На старте Алехин сыграл несколько великолепных по стратегическому замыслу и точных по тактическому выполнению партий. Казалось, при такой игре Алехина Эйве вскоре будет конец. Как можно противостоять Алехину, когда он находится в отличной форме! Затем вдруг что-то сразу надломилось в чемпионе мира. Уже в седьмой партии он позволил себе азартный выпад, за который, не растеряйся Эйве, мог бы понести жестокое наказание. Редкостно слабая игра чемпиона мира в восьмой партии также удивила шахматных любителей.
«Случайная неудача, временный спад», - важно заявляли знатоки, но вскоре эта неудача повторилась еще и в десятой встрече, причем игра в ней Алехина была, пожалуй, еще слабее, чем в восьмой партии. Поражали не только вычурные, сумбурные замыслы Алехина - это случалось и раньше в его партиях последних лет, - удручала слабая постановка дебюта, безынициативность чемпиона мира, какая-то непохожая на него смиренность и подавленность. Он допускал неточности и просчеты, а порой и грубые «зевки», столь заметные, столь очевидные, что их не сделал бы самый слабый любитель.

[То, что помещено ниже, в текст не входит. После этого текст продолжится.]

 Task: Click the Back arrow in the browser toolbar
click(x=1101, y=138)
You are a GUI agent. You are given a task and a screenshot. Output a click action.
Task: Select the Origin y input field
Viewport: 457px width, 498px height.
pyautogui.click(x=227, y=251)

- В чем дело? - задавали вопрос зрители в турнирном зале. «Что случилось с Алехиным?» - эта фраза не сходила в те дни со страниц газет. «Может быть, чемпион мира болен? Возможно, это временная депрессия, вызванная каким-нибудь расстройством?» Корреспонденты слали из Голландии свои догадки и соображения, знатоки высокоавторитетно извергали свои категорические утверждения, и никто не осмеливался высказать прямую правду.
Не обошлось дело без выдумок, порой фантастических. «Все объясняется просто, - писал один корреспондент. - Алехин разгромил Эйве на старте, после чего голландцы перестали нести в турнирный зал свои гульдены. Финансовая сторона матча «горела». Выход нашли простой: дали Алехину порядочную сумму, он и поддался нарочно Эйве. Теперь касса матча опять полна». Оскорбительное и для Алехина и для голландцев предположение!
Объяснение трагедии, происходившей в Голландии, заключалось в трех словах: Алехин играл пьяный. Никто не написал тогда этих слов, вероятно, будучи не в состоянии объяснить причину столь нелепого поведения сильнейшего гроссмейстера мира. Возможно, никто не хотел задуматься над странностью и необычностью явления, когда чемпион мира нарушает элементарный режим во время ответственного сражения за шахматную корону.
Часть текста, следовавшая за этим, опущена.